Posted by: Lea | May 18, 2009 at 08:36 PM
thank you Rich my blogger bitch!
Posted by: NotOkay | May 18, 2009 at 08:44 PM
Great job rich! And can I just say why the hell did mckey win??? Anyway Sutan and Allison's babies would be totally awesome. I can just picture in my head Sutan giving birth! XD Also Have a great F-ing SUMMER! This is funny because summer here is just about to end! LMAOF
Posted by: 3ya | May 18, 2009 at 09:32 PM
Thanks, Rich!
Posted by: Bobbie | May 18, 2009 at 09:32 PM
^+1... When I saw McKey I couldn't believe I was on her team to win last season....
I really didn't get how Teyona butchered her commercial and wasn't eliminated or at least slaughtered. And her CG pic was not all that to me... the photoshopping for her hairline was so obvious. I beleive Aminat's pic and ad were the best... What was Ty's reason for sending her home again??

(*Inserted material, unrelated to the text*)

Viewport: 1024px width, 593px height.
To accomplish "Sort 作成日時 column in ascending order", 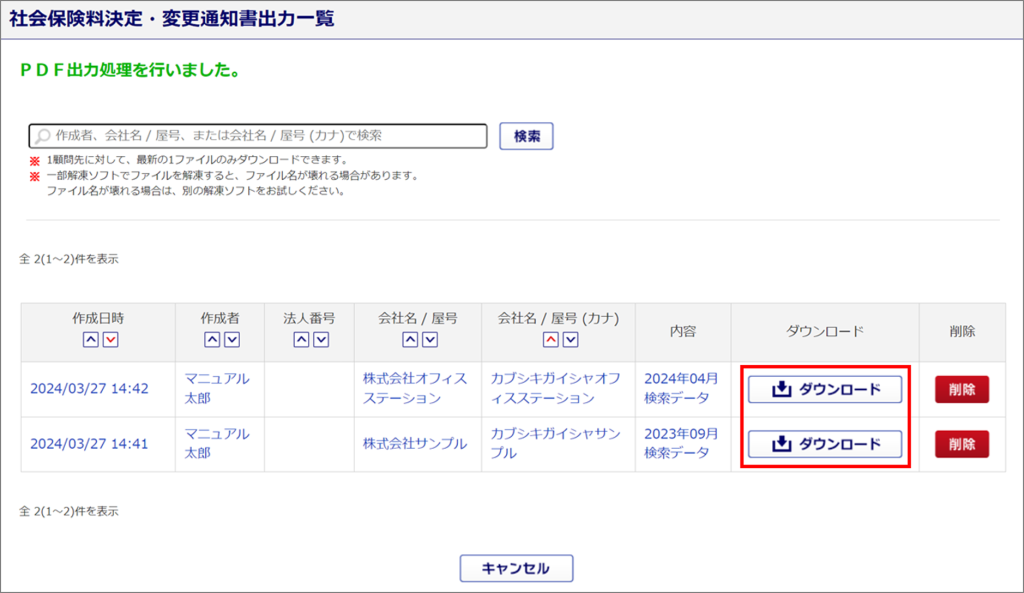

Posted by: Dainty | May 18, 2009 at 10:06 PM
I love you during the summer, I do. And your little kitties, too.
Posted by: Kiya | May 18, 2009 at 10:41 PM
ANTM is a reality show that is purely for entertainment purposes only {that and to feed tyra's ginormous ego]. It is definately not to produce top models. That is why I love you Rich,you get it. You are also supremely much more entertaining.